À cette heure, on peut donc désormais le dire : il ne musclera pas son bras gauche et n’aura qu’un bras droit. Mon ami qui vit au Japon avait raison, il eut fallu lui greffer un bras gauche, la greffe n’aura pas lieu. Pour présider aux destinées de la France, on ne peut être politiquement hémiplégique, ça n’est pas être gaulliste, c’est être césarien de droite. On ne parle pas au peuple en lui promettant la fin du permis à points en croyant qu’on a parlé à sa hauteur – c’est aussi méprisant que d’offrir des billets de 100 euros pour éviter la reprise d’un feu de Gilets jaunes.

Je tiens pour ma part pour la multiplication des référendums d’initiative populaire, pour la décentralisation girondine du pays, pour un mode proudhonien de reconstruction du territoire français avec communalisme libertaire et parlements régionaux, pour l’extension de coopératives et de mutualisation appuyées sur une (vraie) banque du peuple, pour la libération des initiatives individuelles en matière de création d’écoles, de maisons de retraite, de garderies, d’architecture et d’urbanisme, d’éditions littéraires, cinématographiques, artistiques, pour une refonte du travail moins étatisé et jacobin que contractuel et girondin.

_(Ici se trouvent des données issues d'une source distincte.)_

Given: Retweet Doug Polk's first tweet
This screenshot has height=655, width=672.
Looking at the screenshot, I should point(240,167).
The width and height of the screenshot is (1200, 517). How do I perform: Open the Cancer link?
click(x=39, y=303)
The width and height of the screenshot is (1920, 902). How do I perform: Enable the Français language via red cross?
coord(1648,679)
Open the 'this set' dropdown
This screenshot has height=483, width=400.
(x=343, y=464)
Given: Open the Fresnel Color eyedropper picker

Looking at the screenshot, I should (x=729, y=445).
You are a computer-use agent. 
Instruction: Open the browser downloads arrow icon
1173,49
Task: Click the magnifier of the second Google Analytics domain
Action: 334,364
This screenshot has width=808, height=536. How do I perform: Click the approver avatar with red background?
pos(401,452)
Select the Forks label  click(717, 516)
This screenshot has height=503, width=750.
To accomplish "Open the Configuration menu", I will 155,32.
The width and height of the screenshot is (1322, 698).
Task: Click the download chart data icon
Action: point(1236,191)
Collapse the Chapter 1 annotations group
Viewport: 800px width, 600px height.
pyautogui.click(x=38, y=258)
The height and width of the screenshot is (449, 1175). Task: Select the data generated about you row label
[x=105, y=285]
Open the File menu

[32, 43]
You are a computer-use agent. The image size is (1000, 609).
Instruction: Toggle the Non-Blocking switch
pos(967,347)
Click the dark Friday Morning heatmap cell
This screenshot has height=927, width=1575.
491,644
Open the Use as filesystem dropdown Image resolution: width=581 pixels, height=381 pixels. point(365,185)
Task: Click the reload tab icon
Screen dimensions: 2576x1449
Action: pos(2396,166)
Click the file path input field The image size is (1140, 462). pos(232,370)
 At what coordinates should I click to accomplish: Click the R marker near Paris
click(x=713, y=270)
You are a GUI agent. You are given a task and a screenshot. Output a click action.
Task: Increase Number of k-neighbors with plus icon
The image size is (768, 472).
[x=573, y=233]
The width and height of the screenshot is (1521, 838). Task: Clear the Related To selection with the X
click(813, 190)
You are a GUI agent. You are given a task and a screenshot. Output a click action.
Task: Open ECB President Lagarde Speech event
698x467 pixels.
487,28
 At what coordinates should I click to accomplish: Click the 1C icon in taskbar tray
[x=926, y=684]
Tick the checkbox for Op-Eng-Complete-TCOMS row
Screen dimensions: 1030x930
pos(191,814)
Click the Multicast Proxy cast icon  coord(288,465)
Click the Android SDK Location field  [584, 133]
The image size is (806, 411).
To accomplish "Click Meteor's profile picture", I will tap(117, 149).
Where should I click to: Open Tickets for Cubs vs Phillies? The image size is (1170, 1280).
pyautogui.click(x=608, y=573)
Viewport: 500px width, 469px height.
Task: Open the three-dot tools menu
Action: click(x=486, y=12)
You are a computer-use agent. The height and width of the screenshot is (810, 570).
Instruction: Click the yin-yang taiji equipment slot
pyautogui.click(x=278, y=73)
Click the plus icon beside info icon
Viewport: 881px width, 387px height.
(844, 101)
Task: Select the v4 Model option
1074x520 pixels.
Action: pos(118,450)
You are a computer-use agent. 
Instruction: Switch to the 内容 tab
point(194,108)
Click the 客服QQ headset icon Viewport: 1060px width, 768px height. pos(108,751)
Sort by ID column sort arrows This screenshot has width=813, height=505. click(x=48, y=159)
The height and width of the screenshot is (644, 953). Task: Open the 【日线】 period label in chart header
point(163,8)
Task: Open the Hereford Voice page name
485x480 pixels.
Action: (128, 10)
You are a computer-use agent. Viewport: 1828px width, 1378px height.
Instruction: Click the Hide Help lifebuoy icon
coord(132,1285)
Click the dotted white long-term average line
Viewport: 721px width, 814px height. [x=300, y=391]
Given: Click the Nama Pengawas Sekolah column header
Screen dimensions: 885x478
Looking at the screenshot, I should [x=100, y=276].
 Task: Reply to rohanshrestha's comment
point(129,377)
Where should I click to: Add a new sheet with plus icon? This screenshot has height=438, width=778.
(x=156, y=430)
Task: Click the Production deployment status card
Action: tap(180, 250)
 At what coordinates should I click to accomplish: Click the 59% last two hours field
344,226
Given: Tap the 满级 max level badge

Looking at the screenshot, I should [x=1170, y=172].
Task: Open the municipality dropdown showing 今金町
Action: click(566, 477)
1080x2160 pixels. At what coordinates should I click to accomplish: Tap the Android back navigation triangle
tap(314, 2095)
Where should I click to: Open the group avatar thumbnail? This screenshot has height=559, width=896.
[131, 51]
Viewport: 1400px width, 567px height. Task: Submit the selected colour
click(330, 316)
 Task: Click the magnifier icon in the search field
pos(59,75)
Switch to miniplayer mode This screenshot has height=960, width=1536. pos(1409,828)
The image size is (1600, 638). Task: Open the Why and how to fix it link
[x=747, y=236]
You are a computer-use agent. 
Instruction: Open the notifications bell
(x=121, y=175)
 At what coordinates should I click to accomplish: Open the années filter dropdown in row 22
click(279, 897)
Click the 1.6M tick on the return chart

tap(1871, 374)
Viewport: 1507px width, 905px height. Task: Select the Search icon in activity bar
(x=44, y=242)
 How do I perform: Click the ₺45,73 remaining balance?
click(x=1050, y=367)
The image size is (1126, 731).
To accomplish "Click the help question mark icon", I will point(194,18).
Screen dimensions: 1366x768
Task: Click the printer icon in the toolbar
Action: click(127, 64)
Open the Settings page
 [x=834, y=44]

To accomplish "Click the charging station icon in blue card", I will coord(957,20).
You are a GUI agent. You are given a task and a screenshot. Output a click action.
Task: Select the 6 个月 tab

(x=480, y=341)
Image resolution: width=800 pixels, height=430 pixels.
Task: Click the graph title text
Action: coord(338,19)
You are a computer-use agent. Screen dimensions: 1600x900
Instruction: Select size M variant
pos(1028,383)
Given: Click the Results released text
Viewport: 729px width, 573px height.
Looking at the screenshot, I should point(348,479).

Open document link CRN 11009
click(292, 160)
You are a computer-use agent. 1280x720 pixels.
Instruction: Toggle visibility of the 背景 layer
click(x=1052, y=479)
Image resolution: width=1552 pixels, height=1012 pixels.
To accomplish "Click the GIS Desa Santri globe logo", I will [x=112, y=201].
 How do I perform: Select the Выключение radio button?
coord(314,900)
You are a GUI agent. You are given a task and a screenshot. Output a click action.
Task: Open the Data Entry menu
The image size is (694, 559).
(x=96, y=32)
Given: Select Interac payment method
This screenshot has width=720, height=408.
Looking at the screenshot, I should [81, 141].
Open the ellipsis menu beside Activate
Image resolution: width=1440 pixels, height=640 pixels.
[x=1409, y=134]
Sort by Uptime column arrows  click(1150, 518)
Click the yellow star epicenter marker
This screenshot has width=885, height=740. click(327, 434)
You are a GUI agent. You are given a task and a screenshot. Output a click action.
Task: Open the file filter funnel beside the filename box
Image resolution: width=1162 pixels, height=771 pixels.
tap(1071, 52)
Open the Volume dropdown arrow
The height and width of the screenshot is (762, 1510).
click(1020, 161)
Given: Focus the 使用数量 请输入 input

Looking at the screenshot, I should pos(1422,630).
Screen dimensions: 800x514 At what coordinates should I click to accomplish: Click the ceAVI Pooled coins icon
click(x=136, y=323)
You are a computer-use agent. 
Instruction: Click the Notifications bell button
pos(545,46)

Je tiens aussi, enfin, et surtout, pour la justice et non pour la charité, pour la dignité et non pour la condescendance à l’endroit des petites gens. Disons-le en un mot, je travaille au contraire du césarisme : non pas pour un Napoléon IV, mais pour un Proudhon 2.0.

[1] Le désir ultramarin. Les Marquises après les Marquises (Gallimard).

[2] On trouve même ce constat chez Chantal Delsol qui écrit dans La fin de la chrétienté. L’inversion normative et le nouvel âge (Cerf), que la civilisation judéo-chrétienne s’effondrant , le christianisme n’a désormais plus à s’occuper de civilisation mais doit revenir aux fondamentaux des premiers chrétiens : mener une vie privée chrétienne comme aux temps généalogiques des premières communautés. Il est peu probable que cette philosophe qui dit appartenir à la famille des « catholiques traditionnalistes », p.83, eut tenu ce propos aux siècles de l’Inquisition. Lire et relire Le renard et les raisins de La Fontaine.